実力者認定の時と、脳筋祭りの時しか人目に触れていないからなあ。あとはだいたい相手を威圧する時に出て来てもらっている。

「もうよろしいですか?」

ギードは客達を一瞥いちべつし、王太子にも威圧を放つ。客達は逃げるように部屋を出て行った。

しかし飄々とした王太子は、にっこり微笑むと「わざわざありがとう、すまなかった」と頭を下げた。

そしてびだといって従者に、きらびやかな小さな箱を持って来させた。


 中に入っていたのは細い金属を織り込んだ紐に、小さな宝石が付いたものが2本だった。 

「魔道具の研究者から、役に立ちそうなものを用意させた」

ギードは目を見張った。それはあまりにも高価で手に入らないと諦めていた物だった。

魔力制御の魔道具。

本当は罪人に付ける無骨な物が本来の姿だが、高貴な者のために作られた物も存在する。それが目の前にある。

ギードが魔法の塔の町で子供達用の物を探していたのをデザイン所長からでも聞いたのだろうか。

(ちがうな)

ぐっとギードは手を握りこむ。

数々の情報を探り出し、第二王子を嵌めたのは誰だ。

ミスリルの剣や、今回の魔道具もそうだ。相手の欲しがる物をこうして用意出来るのは何故だ。

ギードはじっと王太子を見つめる。

「殿下、貴方だったんですね」

「何のことかな?」

周りがおろおろしているが、ギードには彼しか目に入らない。

王太子はただいつも通り微笑んでいる。

突然、いにしえの精霊が部屋の隅に強力な威圧を放つ。

「うわっっと」

その場所の天井から何かがドサリと落ちた。

「いたた。ぃやぁねーもぅ、油断しちゃった」

体をさすりながら立ち上がったのは、ダークエルフの女性だった。

(いや違う。この姿も偽装か)

ぴったりとした黒い衣装は女性的な線を見せるが、違和感があった。
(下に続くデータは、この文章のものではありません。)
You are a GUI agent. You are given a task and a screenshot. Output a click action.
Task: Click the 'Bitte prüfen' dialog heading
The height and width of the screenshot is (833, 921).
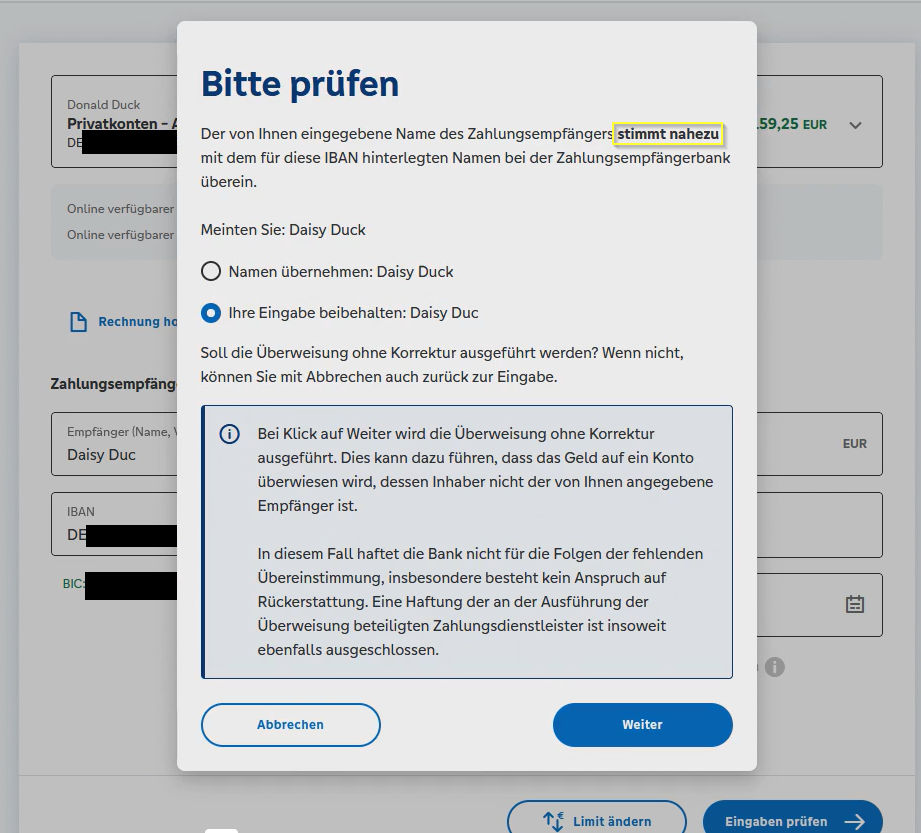[300, 84]
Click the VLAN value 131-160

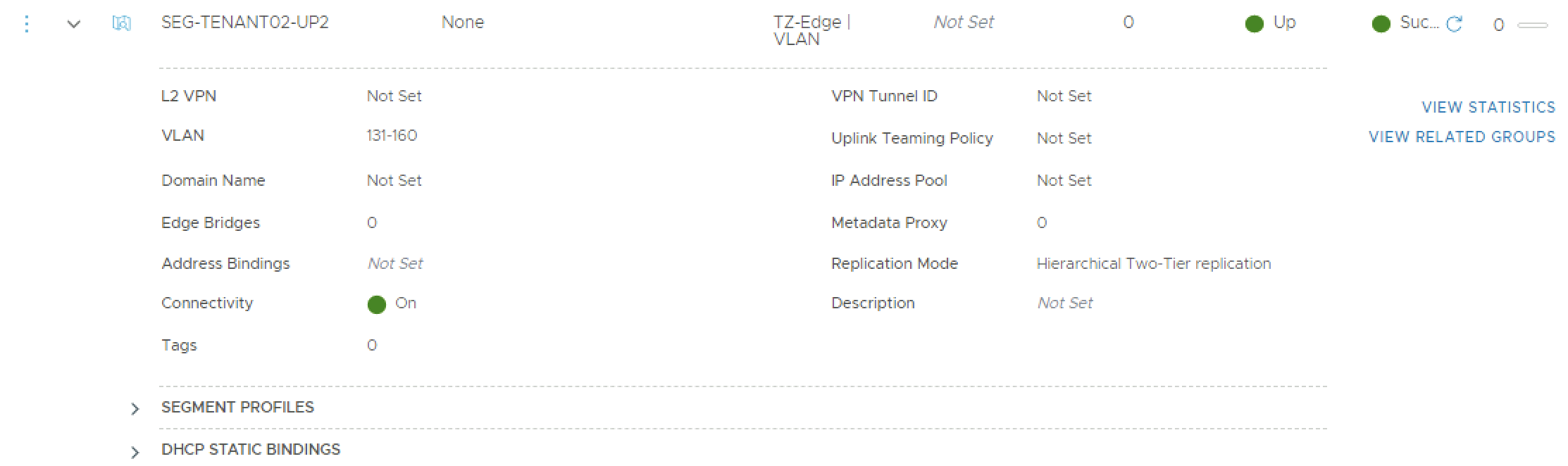[392, 135]
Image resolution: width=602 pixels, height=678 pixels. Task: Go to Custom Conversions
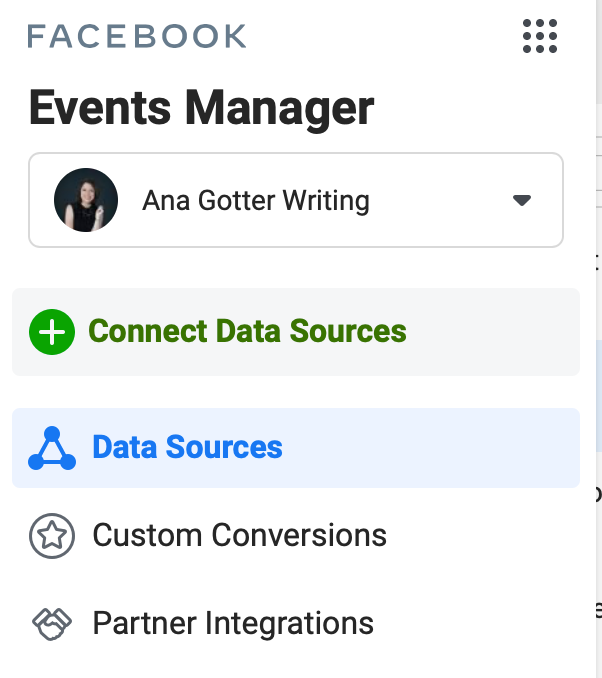click(x=239, y=536)
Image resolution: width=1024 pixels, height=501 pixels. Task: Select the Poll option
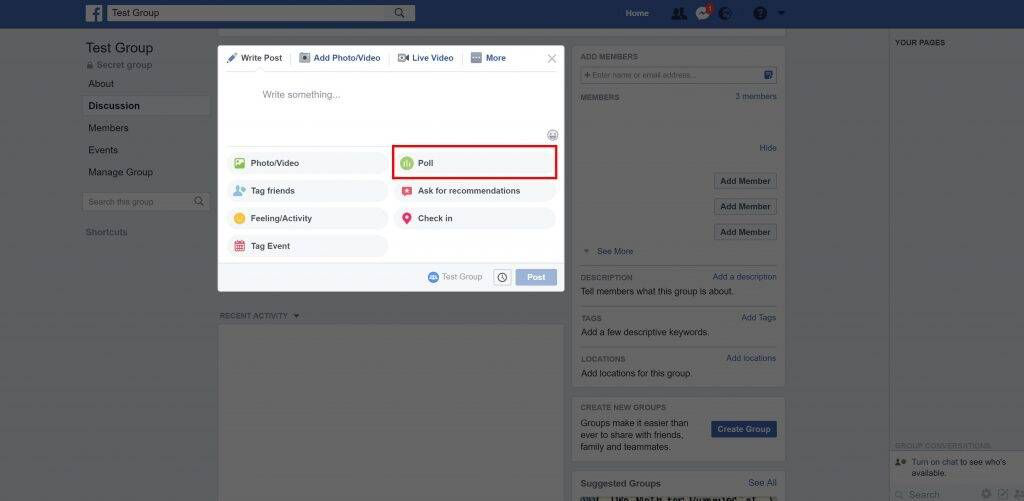[474, 163]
もしかしたら変装の魔道具かも知れない。

その女性の姿をした者は、あっさりと側近の兵達を退しりぞけると王太子の側に擦り寄る。

「さすが、妖精王になると宣言しただけのことはあるわねー」

いや、それは正確な情報ではない。が、それを知っているということはやはり王族に深く入り込んでいる証拠だ。

王太子はその女性を制し、睨みつけるギードに「それでは失礼する」とその場を閉める。

うふふと笑うそのダークエルフは別れ際にエルフにしか聞えないように言葉を残した。

「あたしはイヴォンみたいに甘くないのよぉ」

あははは、と笑い声が耳の奥に響いた。




 王都で宿を取り、一晩泊まった後、まだ用事がある最長老を残し、ギード達は家に戻った。
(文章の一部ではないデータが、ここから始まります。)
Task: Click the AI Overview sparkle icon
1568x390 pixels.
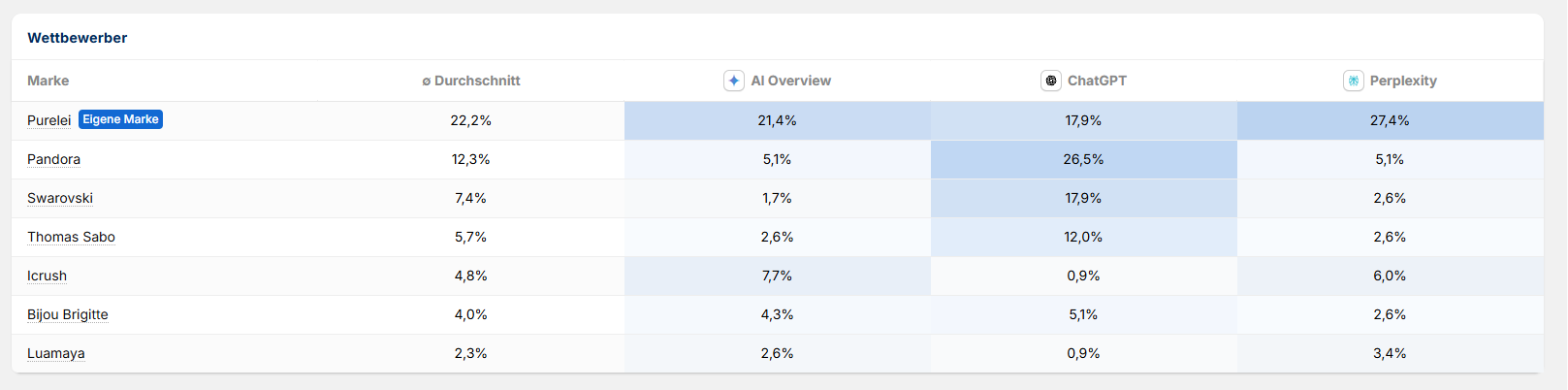Action: click(734, 81)
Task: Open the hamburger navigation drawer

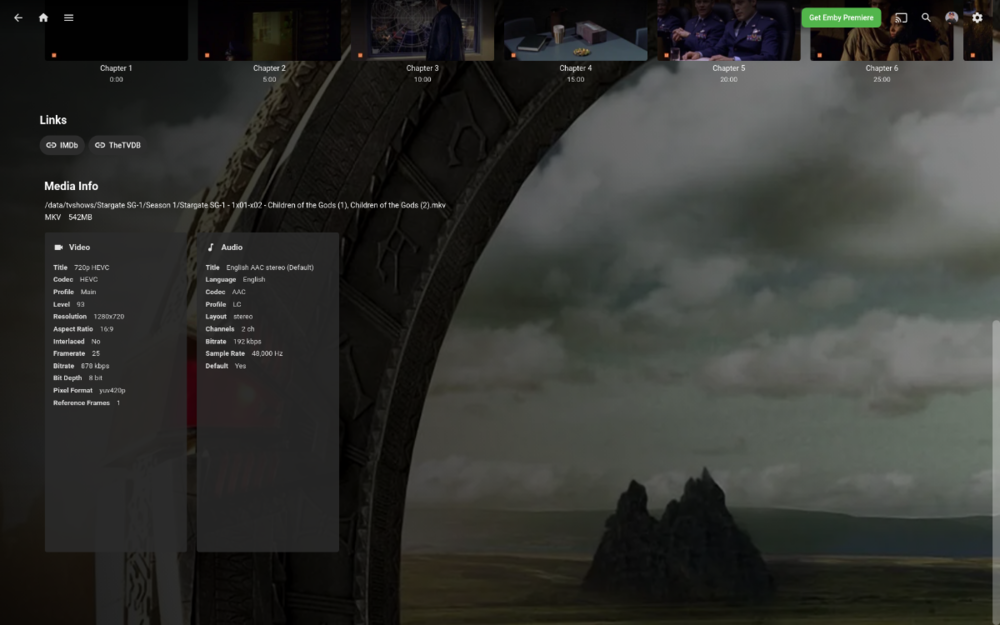Action: (x=68, y=17)
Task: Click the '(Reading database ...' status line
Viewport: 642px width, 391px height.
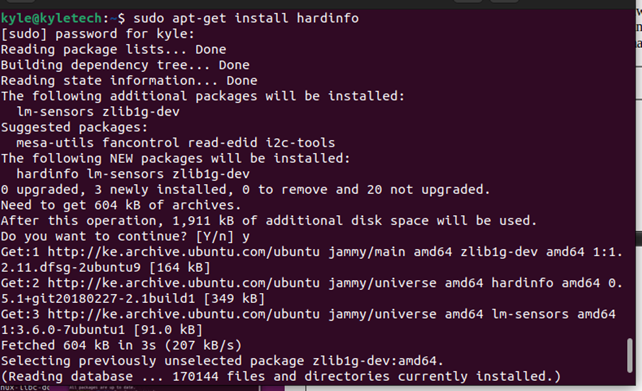Action: [x=281, y=376]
今回の本の件で上書きされるエルフと王子の物語は、王子の軟禁生活に終止符を打てるのか。それは分からない。

しかし再び人気が出るならば、登場人物といえる第二王子をそのままの状態にはしておけないだろう。

ギード達とは別に褒美をと言われた養父は、ブライン王子に面会出来るよう取り計らってもらう事を希望した。

養父はおそらく娘のために、第二王子の心を探りに行くのだろう。

 王城からの戻りの馬車の中でカネルにあのダークエルフの事を聞いたが、やはり知らないそうだ。

「イヴォン隊長なら何か知っているんでしょうが」

向こうはイヴォンを知っていた。くやしそうに口を引き結ぶカネル。

国を裏から支えるといわれるダークエルフはその数も任務も公にはされない。

どんな者がいるのかも、イヴォンでさえ全体を把握出来ないそうだ。

(ああ、店の厨房の魔道具の暴走の時、そんな話してたな)

仲間のダークエルフに偽装した者にカネルは刺された。

事前に情報は入手していたが、もう少しで命を落とすところだったのだ。

カネルとは「始まりの町」広場の移転魔法陣を出たところで別れ、ギード達は森へ帰還する。

 

 家に着いてもギードは考え込んでいる。

タミリアは子供達を連れてお風呂へ行った。しばらくすると楽しそうな声が風呂場から聞え始めた。

「きゃーあ」

奇声をあげながらまだ濡れた姿でミキリアがギードの服にすがり付いた。

「おおっと。ミキ、ちゃんと拭かないと」

ギードは慌ててミキリアを捕まえる。

柔らかな甘い子供の匂いがする。

王都での出来事がまるで遠い悪夢だったような気がする。

忘れられるものならば忘れてしまいたい。しかし、それはいつか必ずギード達に訪れる悪夢だ。

「ギドちゃん、顔がおかしい」

いつの間にか目の前にタミリアがいた。抱いていたユイリを下ろし、こわばっていたギードの顔を両手でムニムニとつまむ。

「ぼめんばざい」

言葉にならない声を出して謝る。

「戦闘なら任せて。魔法剣士になって、きっちりぶっ飛ばしてやるから」

強い瞳、頼もしい言葉にギードは心から安堵し、微笑む。

「じゃ、こっちも今夜はがんばるかな」

ギードは自分も風呂場へ向かう。

その晩のギードのがんばりで、夕食は豪華になった。

タミリアの好きな酒も付けたら、上機嫌の妻が顔を寄せて来て、ふいに耳をかぷっと噛まれる。

「ぎゃあ」やーめーてー。

エルフの弱点を知られてしまったギードであった。